Page 22 of Sprout Mask Replica


  Fangio shrugged. ‘I suppose he just felt like it today. I know I did.’

  ‘I see.’

  ‘And here I am at the beach,’ smiled Jack. ‘And what a wonderful day for it. The sun is shining, the sky is blue and the water is warm, warm, warm. And what a crowd we have here. Reports say that London is virtually empty, only one per cent of the working population actually having turned in at their places of employment today, and most of those folk who run their own businesses. As for the rest, they’re in for a swim.

  ‘And on the world front. It’s the same game. Folk taking to the beach and smiling. I’ve never seen so many happy people before. It’s just as if the whole world woke up today and said, “Let’s do it.” This is Jack Black, cross-dressed and proud of it, returning you to the studio.’
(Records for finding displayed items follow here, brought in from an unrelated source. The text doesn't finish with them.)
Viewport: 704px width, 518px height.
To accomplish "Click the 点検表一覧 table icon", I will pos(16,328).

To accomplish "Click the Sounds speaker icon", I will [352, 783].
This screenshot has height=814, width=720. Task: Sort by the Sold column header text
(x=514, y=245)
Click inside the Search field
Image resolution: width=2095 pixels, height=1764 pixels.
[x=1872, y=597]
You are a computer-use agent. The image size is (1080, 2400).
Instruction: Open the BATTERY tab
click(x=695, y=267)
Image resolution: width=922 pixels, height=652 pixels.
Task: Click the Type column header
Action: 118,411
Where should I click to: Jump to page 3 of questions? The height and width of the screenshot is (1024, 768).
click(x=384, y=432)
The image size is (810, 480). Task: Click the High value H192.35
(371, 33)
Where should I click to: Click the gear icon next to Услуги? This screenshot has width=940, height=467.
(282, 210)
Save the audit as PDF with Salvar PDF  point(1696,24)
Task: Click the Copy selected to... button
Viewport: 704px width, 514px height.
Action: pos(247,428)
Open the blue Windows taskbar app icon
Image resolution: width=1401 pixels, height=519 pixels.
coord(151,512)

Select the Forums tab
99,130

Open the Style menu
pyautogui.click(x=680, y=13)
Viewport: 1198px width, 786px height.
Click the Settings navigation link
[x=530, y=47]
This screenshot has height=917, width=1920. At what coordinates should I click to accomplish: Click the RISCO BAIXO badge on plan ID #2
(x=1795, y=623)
  And then the test card came up on the screen.

  ‘What a very nice dress,’ said Fangio. ‘I wonder where he bought it. And what a wonderful day, would you care for another beer, on the house?’

  ‘I certainly would,’ I said, and I smiled as I said it. Fangio went around the bar to pop another bottle. ‘Come on, chief,’ said Barry, ‘you can’t sit around all day drinking. You’ve got to put all this right. The whole world’s taken the day off and it’s all your fault.’

  ‘The whole world is happy and smiling,’ I said. ‘And I’m proud of it.’

  ‘Me too,’ said Fangio.

  ‘I’m sorry, I wasn’t talking to you.

  ‘Oh no problems, you were talking to your sprout, I suppose.’

  ‘My what?’

  ‘Your Holy Guardian Sprout. I’ve got a radish, you know. Never even knew I did until this morning when it started talking to me. Robbie, his name is.’

  ‘Robbie the radish?’

  ‘Wotcha, Robbie,’ said Barry.

  ‘Hi, Barry,’ said Robbie.

  ‘Hang about,’ I said. ‘What is all this?’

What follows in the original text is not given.